“Lucu ya kita, jalan-jalan harus main petak umpet.” Nara terkekeh mendengar nada menyindir dari sosok di sampingnya yang sedang memainkan ayunan berwarna merah yang mulai terkelupas catnya.
“Emang susah kalau berurusan sama laki-laki sejuta umat.” Chenle memberhentikan kakinya yang sedari tadi mengayun secara sembarangan. Chenle dan Nara sudah sepakat untuk berjalan-jalan pagi hari ini. Suasana taman cukup lengang hanya satu hingga dua orang saja yang berlalu-lalang. Kesempatan emas untuk keduanya jauh dari paparazzi.
“Kau sudah lama bekerja di sana?” Nara mengangguk menjawab pertanyaan laki-laki di sampingnya sembari mengacungkan dua jarinya mengisyaratkan sudah dua tahun dia berada di sana.
“Kau senang bekerja di sana?” Chenle seperti sudah mendapatkan jawaban pertanyaan dari senyum manis milik Nara seolah mengatakan bahwa ia sangat senang bekerja di cafe.
“Bagaimana denganmu? Menjadi million seller untuk sekian kalinya, huh?” Chenle tertawa mendengar nada bicara Nara yang sudah lama tidak didengarnya. Keduanya melanjutkan untuk berbincang membicarakan pekerjaan satu sama lain hingga hal random yang mereka alami. Suasana pagi hari ini cukup menyenangkan seakan matahari tahu jika dua insan manusia sedang meluapkan kerinduannya.
...
“Kau ingin minum apa?” Nara sudah kembali ke cafe. Tiga puluh menit lagi cafe akan dibuka. Chenle memilih untuk mengikuti Nara untuk duduk di sana sembari menikmati pemandangan sore.
“Apapun aku akan meminumnya.”
“Bagaimana dengan air putih?” Chenle mendengus kesal. Kedua tangannya terlipat di depan dada. Bibirnya mengerucut lucu sembari memandang Nara sinis.
“Kau itu pelit sekali.” Nara tertawa melihat ekspresi idolanya itu. Dengan cekatan Nara mulai membuat minuman yang biasa dibeli oleh Chenle di cafe. Perempuan itu masih mengingat dengan jelas kala Chenle menunggu cafe tutup hingga menghabiskan tiga gelas Blueberry Twist. Laki-laki mengatakan bahwa ia menyukai perpaduan blueberry yang ada di dalam salah satu menu di cafe itu.
“Jangan melamun sore-sore, nggak baik.” Chenle menoleh ke arah Nara yang membawa Bluberry Twist dengan Cheese Cake kesukaannya.
“Kau sangat tahu kesukaanku.” Nara menepuk dirinya bangga.
“Tentu. Kau sering membeli Blueberry Twist dengan Cheese Cake.”

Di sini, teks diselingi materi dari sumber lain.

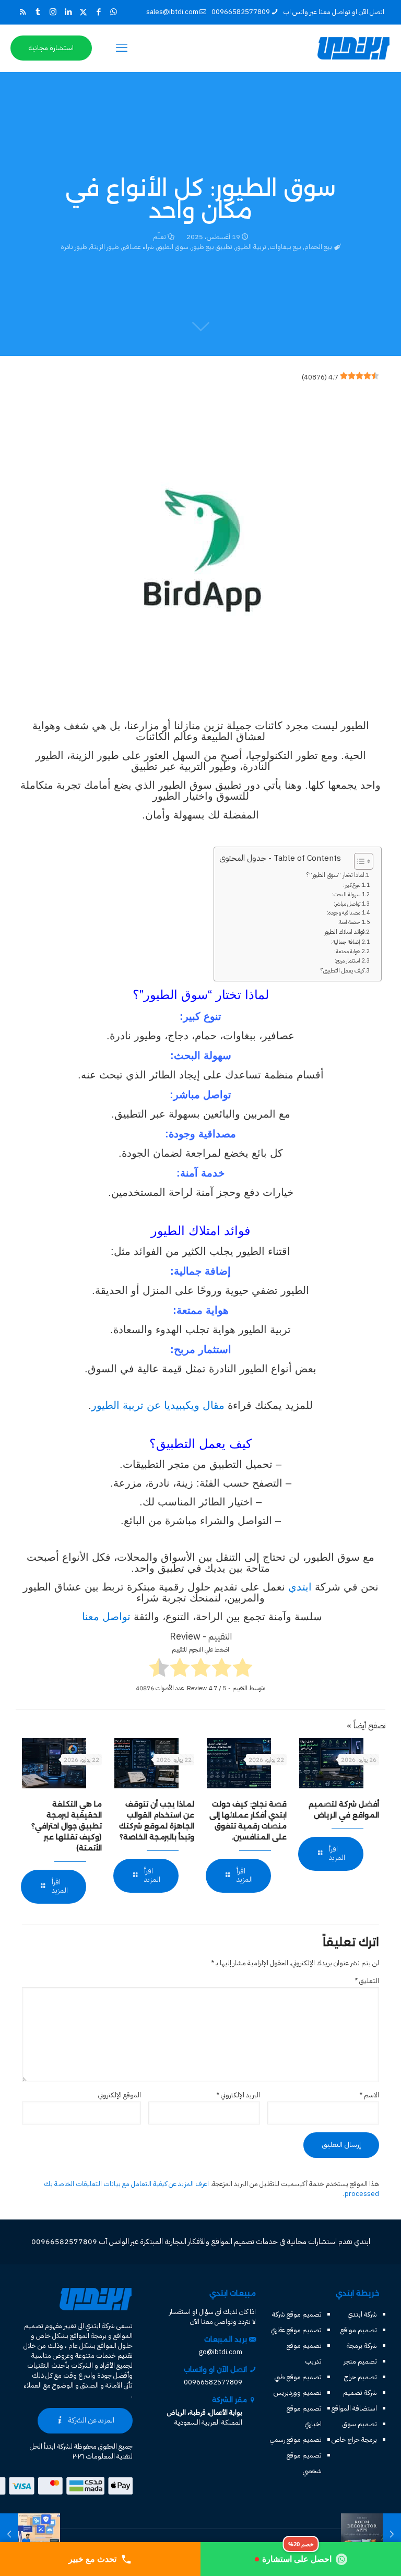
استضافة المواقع (354, 2408)
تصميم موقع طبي (298, 2377)
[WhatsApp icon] (113, 12)
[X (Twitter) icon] (83, 12)
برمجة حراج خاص (354, 2439)
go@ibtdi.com (220, 2352)
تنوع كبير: (351, 885)
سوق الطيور (172, 247)
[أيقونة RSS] (23, 12)
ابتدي (300, 1587)
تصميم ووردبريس (298, 2392)
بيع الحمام (318, 247)
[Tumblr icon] (38, 12)
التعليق (367, 1981)
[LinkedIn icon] (68, 12)
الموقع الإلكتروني (119, 2095)
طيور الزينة (104, 247)
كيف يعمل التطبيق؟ (342, 970)
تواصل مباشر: (347, 904)
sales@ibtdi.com (172, 12)
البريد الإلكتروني (238, 2095)
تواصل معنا (105, 1616)
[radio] (242, 1669)
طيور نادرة (74, 247)
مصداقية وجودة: (343, 913)
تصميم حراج (360, 2377)
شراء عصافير (138, 247)
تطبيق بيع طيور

“Kau lupa satu kesukaanku lagi.” Nara mengernyit sebelum memilih untuk duduk di depan Chenle.
“Apa?”
“Kau. Kesukaanku.” Nara memutar bola matanya malas tak sepadan dengan detak jantungnya yang tidak normal. Perempuan itu memukul Chenle pelan dengan serbet yang sedari tadi dipegangnya.

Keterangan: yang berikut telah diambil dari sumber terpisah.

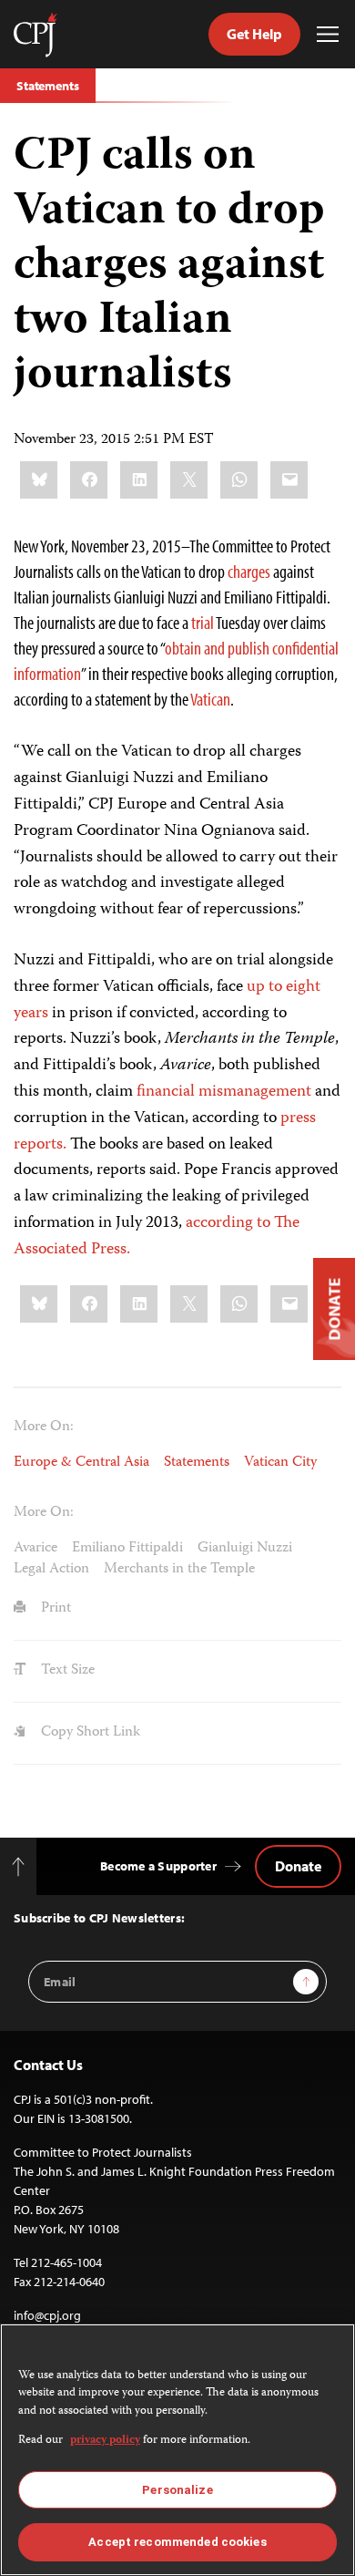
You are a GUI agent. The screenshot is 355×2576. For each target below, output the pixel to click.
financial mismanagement (224, 1092)
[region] (177, 2450)
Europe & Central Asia (81, 1463)
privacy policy (105, 2440)
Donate (298, 1866)
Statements (47, 85)
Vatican (210, 698)
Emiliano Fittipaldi (127, 1549)
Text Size (66, 1671)
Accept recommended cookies (177, 2542)
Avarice (35, 1549)
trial (202, 622)
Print (54, 1609)
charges (249, 571)
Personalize (177, 2490)
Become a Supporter (158, 1866)
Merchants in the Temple (179, 1570)
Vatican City (280, 1463)
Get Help (254, 34)
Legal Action (51, 1570)
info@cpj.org (47, 2315)
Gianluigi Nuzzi (245, 1549)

“Rasanya sangat senang bertemu denganmu kembali.” Chenle tersenyum ketika Nara mengatakan hal yang sama dengan apa yang di pikirkannya.
Hari ini keduanya sudah menghabiskan waktu sejak pagi hingga sore. Mulai dari jalan di taman, mengendarai becak air di danau, bermain sepeda berdua di taman kota, dan menikmati udara sore di pinggir pantai. Semuanya terekam jelas di dalam otak Nara dan Chenle.
Suasana yang sederhana akan terasa lebih menyenangkan jika kau menghabiskannya dengan orang yang kau sayangi. Semuanya terasa indah dalam balutan memori. Memandang satu sama lain sembari tersenyum seolah waktu membiarkan detiknya berhenti hanya untuk memandang dua manusia yang sedang kasmaran.
Bukankah semesta ini sedang berbaik hati? Membiarkan dua manusia yang memiliki banyak perbedaan dapat bertemu kembali dalam rentang waktu yang cukup miris.
KAMU SEDANG MEMBACA
Langkah Sebuah Takdir 2 (Zhong Chenle)
FanfictionNara memilih untuk melangkah pada takdir yang berbeda dari pilihan Chenle. Apakah Chenle akan membiarkannya begitu saja? Bagaimana langkah takdir yang akan diambil oleh keduanya? Berjalan bersama pada satu tujuan atau memilih untuk berjalan dalam la...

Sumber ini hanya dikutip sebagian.